[Collected data entries]
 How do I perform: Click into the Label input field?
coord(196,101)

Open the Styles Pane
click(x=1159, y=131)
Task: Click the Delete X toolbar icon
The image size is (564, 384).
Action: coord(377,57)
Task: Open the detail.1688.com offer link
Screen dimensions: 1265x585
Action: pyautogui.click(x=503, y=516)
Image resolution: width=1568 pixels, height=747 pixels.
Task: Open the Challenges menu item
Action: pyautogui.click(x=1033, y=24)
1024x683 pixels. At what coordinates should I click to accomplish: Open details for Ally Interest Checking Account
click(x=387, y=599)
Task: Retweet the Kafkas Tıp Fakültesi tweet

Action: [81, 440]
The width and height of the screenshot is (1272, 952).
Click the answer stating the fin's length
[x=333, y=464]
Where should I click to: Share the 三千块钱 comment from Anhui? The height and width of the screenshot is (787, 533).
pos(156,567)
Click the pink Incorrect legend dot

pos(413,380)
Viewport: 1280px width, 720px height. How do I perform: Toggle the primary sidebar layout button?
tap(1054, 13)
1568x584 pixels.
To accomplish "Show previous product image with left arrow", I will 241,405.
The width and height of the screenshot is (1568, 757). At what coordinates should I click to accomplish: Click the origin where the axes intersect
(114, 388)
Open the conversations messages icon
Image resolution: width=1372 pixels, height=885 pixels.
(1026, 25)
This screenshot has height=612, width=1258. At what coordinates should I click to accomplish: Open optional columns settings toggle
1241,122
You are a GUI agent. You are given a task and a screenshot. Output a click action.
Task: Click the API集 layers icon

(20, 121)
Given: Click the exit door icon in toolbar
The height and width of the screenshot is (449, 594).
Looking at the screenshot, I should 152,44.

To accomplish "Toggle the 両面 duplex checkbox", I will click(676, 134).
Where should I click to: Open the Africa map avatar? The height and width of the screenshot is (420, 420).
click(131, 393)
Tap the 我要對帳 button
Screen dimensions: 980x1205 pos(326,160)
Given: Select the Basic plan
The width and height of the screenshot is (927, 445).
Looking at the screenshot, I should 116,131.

Exercise goal: Print all the records precisely.

Your response:
 How do I perform: Click into the Label input field?
coord(196,101)

Open the Styles Pane
click(x=1159, y=131)
Task: Click the Delete X toolbar icon
The image size is (564, 384).
Action: coord(377,57)
Task: Open the detail.1688.com offer link
Screen dimensions: 1265x585
Action: pyautogui.click(x=503, y=516)
Image resolution: width=1568 pixels, height=747 pixels.
Task: Open the Challenges menu item
Action: pyautogui.click(x=1033, y=24)
1024x683 pixels. At what coordinates should I click to accomplish: Open details for Ally Interest Checking Account
click(x=387, y=599)
Task: Retweet the Kafkas Tıp Fakültesi tweet

Action: [81, 440]
The width and height of the screenshot is (1272, 952).
Click the answer stating the fin's length
[x=333, y=464]
Where should I click to: Share the 三千块钱 comment from Anhui? The height and width of the screenshot is (787, 533).
pos(156,567)
Click the pink Incorrect legend dot

pos(413,380)
Viewport: 1280px width, 720px height. How do I perform: Toggle the primary sidebar layout button?
tap(1054, 13)
1568x584 pixels.
To accomplish "Show previous product image with left arrow", I will 241,405.
The width and height of the screenshot is (1568, 757). At what coordinates should I click to accomplish: Click the origin where the axes intersect
(114, 388)
Open the conversations messages icon
Image resolution: width=1372 pixels, height=885 pixels.
(1026, 25)
This screenshot has height=612, width=1258. At what coordinates should I click to accomplish: Open optional columns settings toggle
1241,122
You are a GUI agent. You are given a task and a screenshot. Output a click action.
Task: Click the API集 layers icon

(20, 121)
Given: Click the exit door icon in toolbar
The height and width of the screenshot is (449, 594).
Looking at the screenshot, I should 152,44.

To accomplish "Toggle the 両面 duplex checkbox", I will click(676, 134).
Where should I click to: Open the Africa map avatar? The height and width of the screenshot is (420, 420).
click(131, 393)
Tap the 我要對帳 button
Screen dimensions: 980x1205 pos(326,160)
Given: Select the Basic plan
The width and height of the screenshot is (927, 445).
Looking at the screenshot, I should 116,131.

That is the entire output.